· 2º Capítulo ·
Depois de ter arrumado as malas, a casa, os pagamentos, deixar tudo em ordem, desci até o porto mais próximo. Um navio mercante seria a solução ideal para os meus gastos e para minhas aventuras. Em doze dias já tinha tudo concluído e legalizado. Partiria três dias depois como um empregado da cozinha, rumo ao Mediterrâneo. Era um homem qualquer a mais apesar de não me sentir assim. Engraçado como sempre nos consideramos melhores do que os outros. Enfim, partimos por quatro meses: eu, o barulho da casa de máquinas e as batatas. Quê segredo havia nas batatas que fazia suar minhas mãos?
Os marujos eram simples, despojados, estranhos serviçais resignados. Após o primeiro dia, depois das apresentações, nunca mais vi o capitão. Para ser sincero, nem um oficial, longe disto. Não era de minha alçada. Mal sabiam eles que eu estava ali por opção ou loucura. Porém o que interessa é que o ser humano tem uma hostil necessidade de oprimir a quem já se sente inferior. O chefe da cozinha e eu começamos a travar ofensas sutis. Talvez sentisse em mim uma ameaça, ou sei lá o quê. Não me julgava competente.
- Não pretendo ser cozinheiro, eu repetia sempre.

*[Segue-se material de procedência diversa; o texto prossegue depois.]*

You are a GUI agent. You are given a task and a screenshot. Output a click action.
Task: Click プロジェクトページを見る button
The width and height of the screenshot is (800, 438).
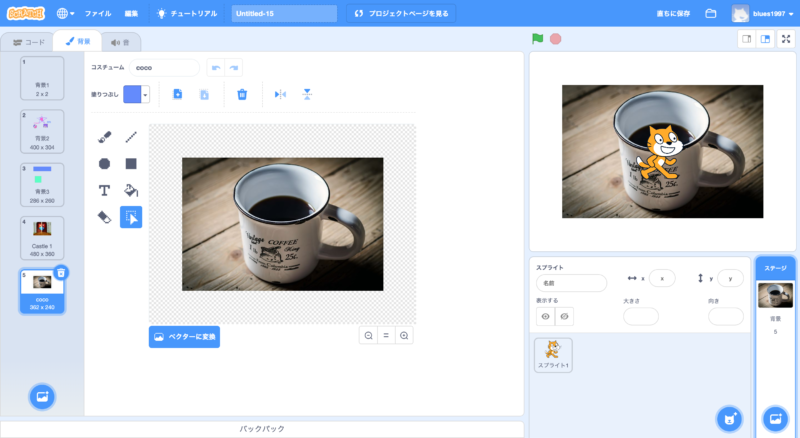click(402, 14)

E ele ofendido esbravejava: - Mas já que está aqui, faça o seu serviço direito.
Talvez ele estivesse certo. Só que a maneira que ordenava... aquilo não era necessário. O homem se amedronta consigo próprio e na insegurança prefere destruir e humilhar. Seja lá o que ele tivesse dito aos outros, começaram a me ignorar. Novamente o destino me cobrava alguma coisa que nunca entendi.
Éramos agora eu, a casa das máquinas e as batatas, que triplicaram, e só haviam passado dez dias.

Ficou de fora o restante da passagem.